- **How to complete this task**: Whenever a line in the records below contains "dialog", pick it out.

- **Saved entries**:
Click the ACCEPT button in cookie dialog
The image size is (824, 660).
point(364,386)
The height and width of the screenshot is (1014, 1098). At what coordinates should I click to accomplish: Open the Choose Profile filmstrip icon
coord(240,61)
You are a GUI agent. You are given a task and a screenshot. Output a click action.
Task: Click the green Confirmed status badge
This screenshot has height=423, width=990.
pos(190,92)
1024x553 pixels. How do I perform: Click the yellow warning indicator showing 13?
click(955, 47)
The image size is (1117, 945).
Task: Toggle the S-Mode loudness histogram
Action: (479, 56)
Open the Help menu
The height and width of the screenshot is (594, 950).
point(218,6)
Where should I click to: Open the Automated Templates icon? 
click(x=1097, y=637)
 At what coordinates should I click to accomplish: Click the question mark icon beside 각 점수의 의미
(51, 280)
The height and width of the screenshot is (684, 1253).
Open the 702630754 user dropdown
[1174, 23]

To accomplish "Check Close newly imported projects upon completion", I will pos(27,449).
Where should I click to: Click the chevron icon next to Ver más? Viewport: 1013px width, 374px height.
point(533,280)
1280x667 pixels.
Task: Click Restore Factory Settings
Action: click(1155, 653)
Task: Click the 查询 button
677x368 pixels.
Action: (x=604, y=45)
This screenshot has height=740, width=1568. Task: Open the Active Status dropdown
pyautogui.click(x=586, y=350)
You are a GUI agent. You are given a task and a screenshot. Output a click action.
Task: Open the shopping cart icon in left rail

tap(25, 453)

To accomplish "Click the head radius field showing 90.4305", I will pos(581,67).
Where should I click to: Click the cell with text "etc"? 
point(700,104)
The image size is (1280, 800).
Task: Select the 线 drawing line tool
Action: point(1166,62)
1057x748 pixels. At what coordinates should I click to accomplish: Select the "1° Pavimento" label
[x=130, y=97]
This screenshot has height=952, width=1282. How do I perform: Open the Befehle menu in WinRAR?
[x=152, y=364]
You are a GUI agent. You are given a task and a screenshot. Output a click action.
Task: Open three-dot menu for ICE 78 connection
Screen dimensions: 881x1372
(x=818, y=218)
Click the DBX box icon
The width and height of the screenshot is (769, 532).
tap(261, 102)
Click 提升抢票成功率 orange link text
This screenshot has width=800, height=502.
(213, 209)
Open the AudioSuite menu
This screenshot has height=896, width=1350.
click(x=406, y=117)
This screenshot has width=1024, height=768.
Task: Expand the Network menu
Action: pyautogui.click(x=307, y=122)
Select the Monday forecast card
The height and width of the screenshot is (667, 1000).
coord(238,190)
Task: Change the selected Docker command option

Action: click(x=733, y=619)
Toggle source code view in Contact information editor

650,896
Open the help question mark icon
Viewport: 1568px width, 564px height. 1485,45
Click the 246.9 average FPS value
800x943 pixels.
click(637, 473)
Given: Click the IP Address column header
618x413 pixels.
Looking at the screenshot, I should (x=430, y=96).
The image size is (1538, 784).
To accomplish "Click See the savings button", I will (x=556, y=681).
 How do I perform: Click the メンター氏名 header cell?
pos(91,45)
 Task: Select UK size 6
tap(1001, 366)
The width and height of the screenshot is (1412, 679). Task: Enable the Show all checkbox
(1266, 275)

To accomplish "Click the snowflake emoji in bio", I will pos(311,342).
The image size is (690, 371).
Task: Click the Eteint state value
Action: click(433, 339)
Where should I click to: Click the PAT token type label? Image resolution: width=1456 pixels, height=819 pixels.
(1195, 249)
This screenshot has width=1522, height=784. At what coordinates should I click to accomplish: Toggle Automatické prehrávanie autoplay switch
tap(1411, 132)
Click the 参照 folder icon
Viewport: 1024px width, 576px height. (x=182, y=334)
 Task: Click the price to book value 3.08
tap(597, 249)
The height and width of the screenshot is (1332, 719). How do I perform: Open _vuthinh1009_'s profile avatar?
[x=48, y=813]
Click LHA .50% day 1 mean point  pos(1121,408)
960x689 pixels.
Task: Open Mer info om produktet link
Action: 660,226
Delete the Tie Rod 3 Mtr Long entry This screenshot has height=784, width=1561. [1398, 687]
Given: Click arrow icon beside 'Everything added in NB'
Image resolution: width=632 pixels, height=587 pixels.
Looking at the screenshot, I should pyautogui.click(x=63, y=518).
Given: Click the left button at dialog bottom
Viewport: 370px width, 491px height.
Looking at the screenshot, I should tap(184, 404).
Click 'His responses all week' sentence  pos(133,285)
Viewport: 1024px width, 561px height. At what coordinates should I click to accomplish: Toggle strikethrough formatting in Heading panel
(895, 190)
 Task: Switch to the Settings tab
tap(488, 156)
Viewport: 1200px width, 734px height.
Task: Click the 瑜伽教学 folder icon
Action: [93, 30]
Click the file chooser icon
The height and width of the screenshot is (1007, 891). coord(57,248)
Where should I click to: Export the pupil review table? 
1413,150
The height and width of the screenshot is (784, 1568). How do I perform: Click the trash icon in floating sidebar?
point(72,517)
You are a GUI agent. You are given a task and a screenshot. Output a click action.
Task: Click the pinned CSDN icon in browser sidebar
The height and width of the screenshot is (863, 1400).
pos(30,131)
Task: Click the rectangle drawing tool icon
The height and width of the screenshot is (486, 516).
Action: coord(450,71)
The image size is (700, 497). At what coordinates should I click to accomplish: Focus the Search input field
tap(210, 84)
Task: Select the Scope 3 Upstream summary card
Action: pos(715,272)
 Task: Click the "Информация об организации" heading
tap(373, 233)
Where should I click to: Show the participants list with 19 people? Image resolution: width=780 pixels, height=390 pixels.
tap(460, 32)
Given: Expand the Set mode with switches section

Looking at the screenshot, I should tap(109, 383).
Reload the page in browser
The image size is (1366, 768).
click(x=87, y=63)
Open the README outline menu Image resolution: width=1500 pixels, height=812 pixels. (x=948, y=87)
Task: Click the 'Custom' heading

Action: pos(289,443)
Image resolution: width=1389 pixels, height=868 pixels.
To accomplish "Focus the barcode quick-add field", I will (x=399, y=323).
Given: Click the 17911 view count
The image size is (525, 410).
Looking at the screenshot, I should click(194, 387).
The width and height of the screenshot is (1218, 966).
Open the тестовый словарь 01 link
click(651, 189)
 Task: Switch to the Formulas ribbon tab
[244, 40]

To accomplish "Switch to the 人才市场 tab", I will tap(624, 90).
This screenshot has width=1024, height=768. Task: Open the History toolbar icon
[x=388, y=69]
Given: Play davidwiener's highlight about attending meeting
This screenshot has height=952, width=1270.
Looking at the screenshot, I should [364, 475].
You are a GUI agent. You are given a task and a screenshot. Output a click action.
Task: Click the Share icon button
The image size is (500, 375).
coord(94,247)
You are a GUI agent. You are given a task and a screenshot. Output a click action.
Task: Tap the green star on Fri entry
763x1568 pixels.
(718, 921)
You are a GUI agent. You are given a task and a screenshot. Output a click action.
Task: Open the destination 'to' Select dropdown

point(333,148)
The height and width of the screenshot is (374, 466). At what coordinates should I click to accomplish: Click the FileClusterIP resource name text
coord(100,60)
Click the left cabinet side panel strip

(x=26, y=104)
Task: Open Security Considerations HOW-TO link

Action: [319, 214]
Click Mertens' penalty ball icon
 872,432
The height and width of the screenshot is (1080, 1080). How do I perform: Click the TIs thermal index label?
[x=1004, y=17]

- **Task response**:
Click the ACCEPT button in cookie dialog
Given: Click the left button at dialog bottom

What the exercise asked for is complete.